Au-delà du commerce, H’Loang Mlô (gauche) crée des emplois et inspire les jeunes à préserver la culture Ê Dê.
Photo : CTV/CVN

“Porter ce vêtement traditionnel est une expérience très agréable. Il est vraiment magnifique. J’aimerais en acheter un comme souvenir pour ma famille”, témoigne Donovan Fink, touriste américain.

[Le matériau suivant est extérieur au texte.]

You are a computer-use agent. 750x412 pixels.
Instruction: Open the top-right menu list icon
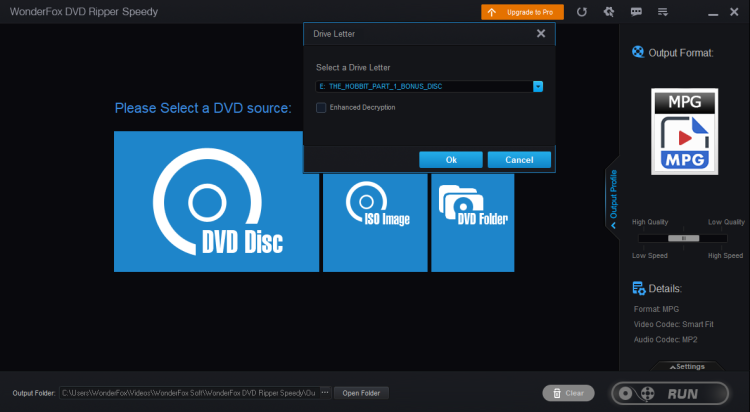tap(664, 12)
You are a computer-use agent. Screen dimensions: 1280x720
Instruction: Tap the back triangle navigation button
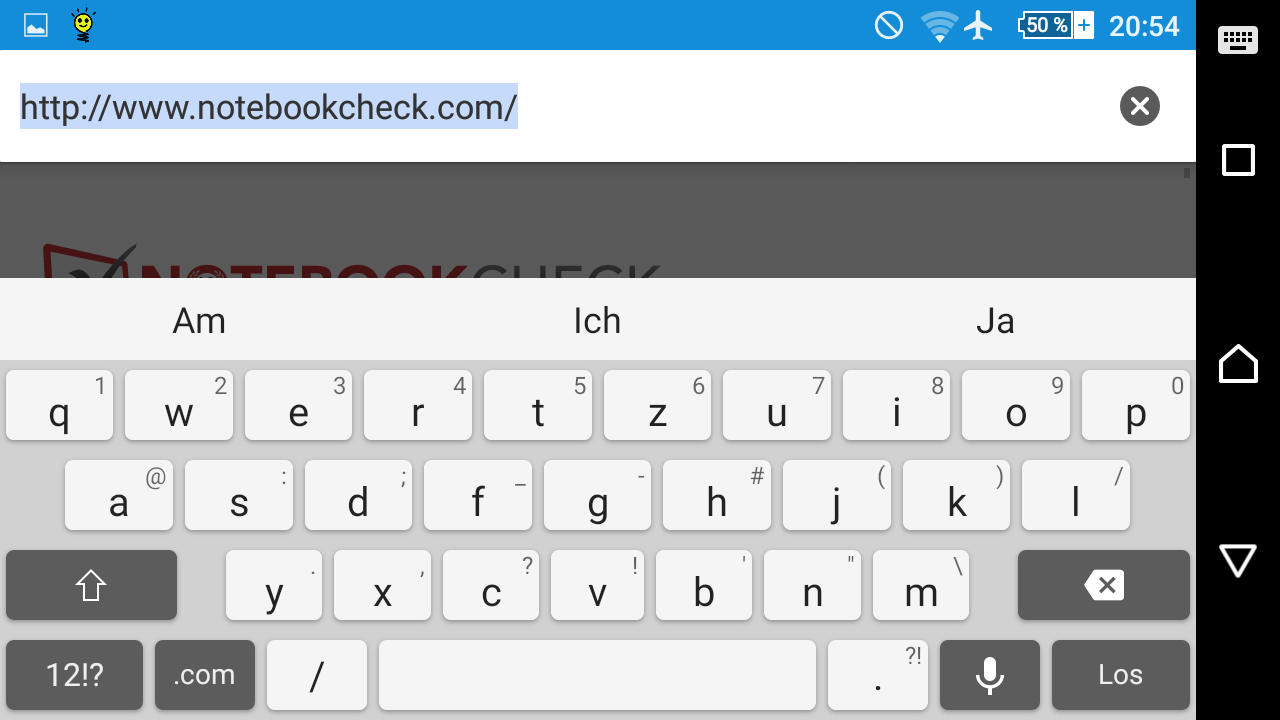coord(1238,560)
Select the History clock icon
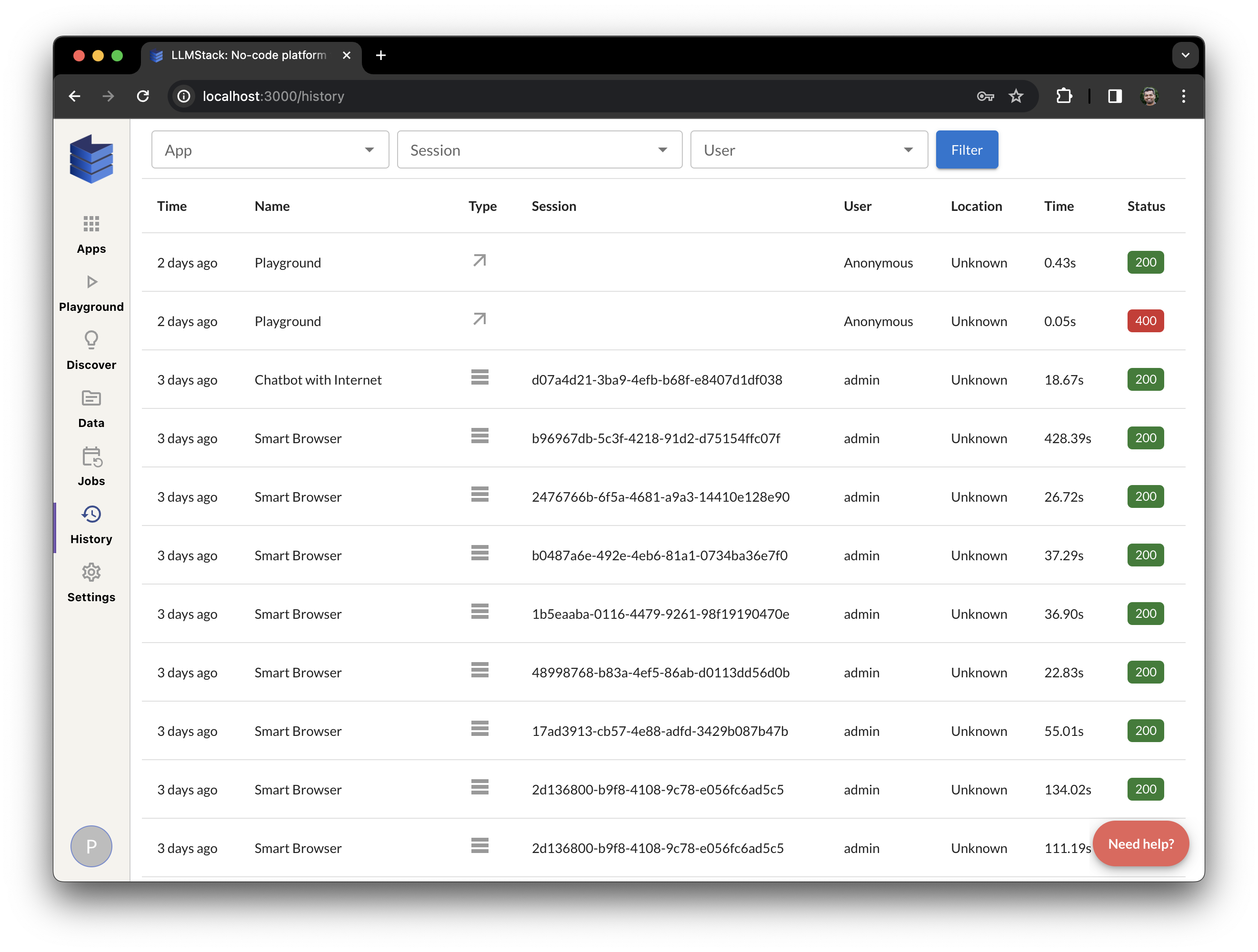This screenshot has height=952, width=1258. pyautogui.click(x=91, y=515)
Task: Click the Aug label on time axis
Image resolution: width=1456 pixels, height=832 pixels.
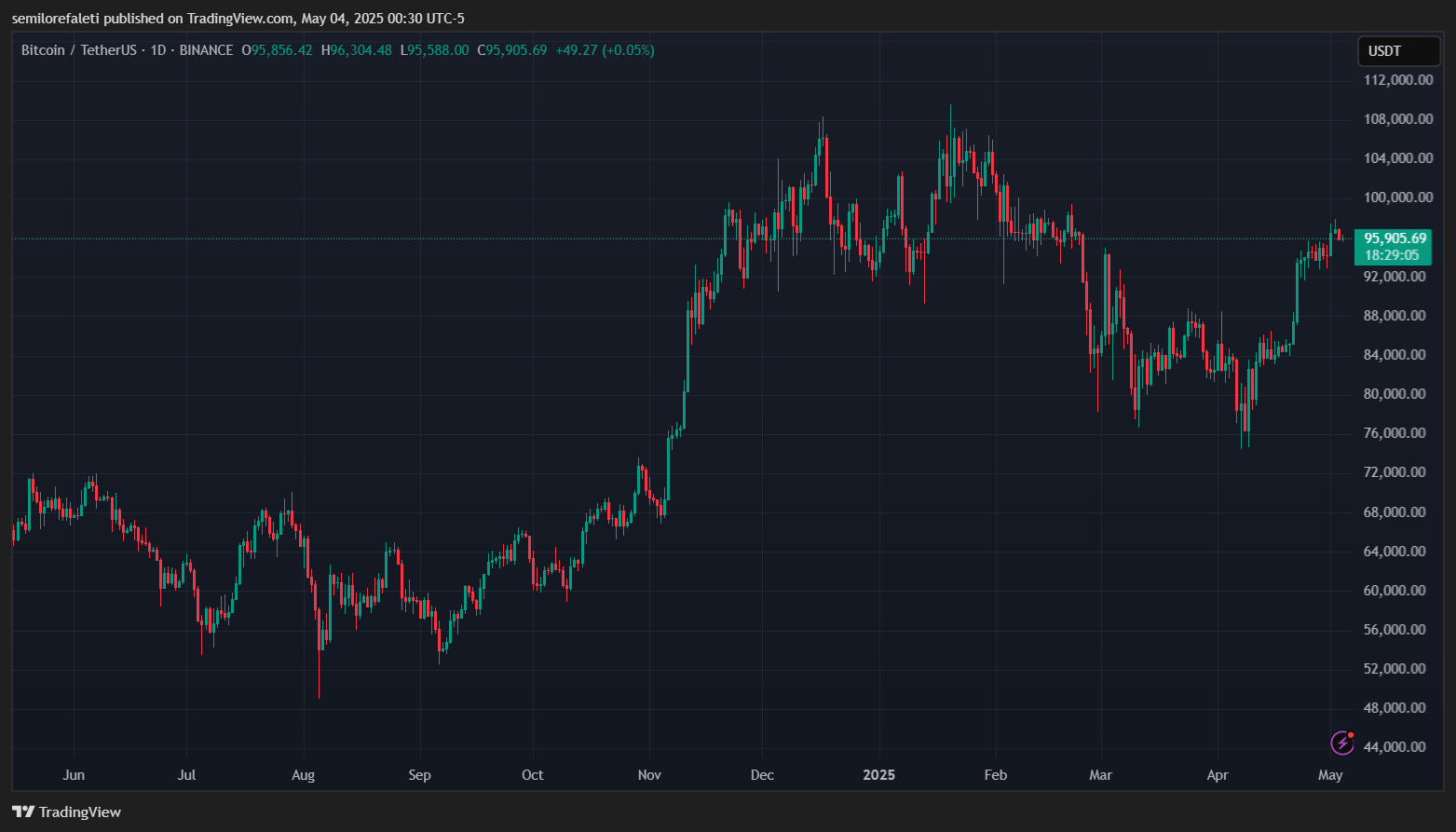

Cet engouement ne se traduit pas seulement par des retombées économiques : il confirme aussi la pertinence d’une approche qui relie patrimoine et modernité, artisanat et tourisme. En rendant le brocart visible et accessible, H’Loang Mlô contribue à lui redonner une place dans le paysage culturel contemporain.

Du métier à tisser des villages aux vitrines urbaines, le brocart Ê Dê poursuit ainsi son évolution. Porté par l’énergie d’une jeune génération, il montre que les traditions ne sont pas figées, mais capables de se réinventer pour continuer à exister. L’initiative de H’Loang Mlô en est une illustration vivante : celle d’un héritage qui, loin de disparaître, trouve un nouveau souffle au cœur de la modernité.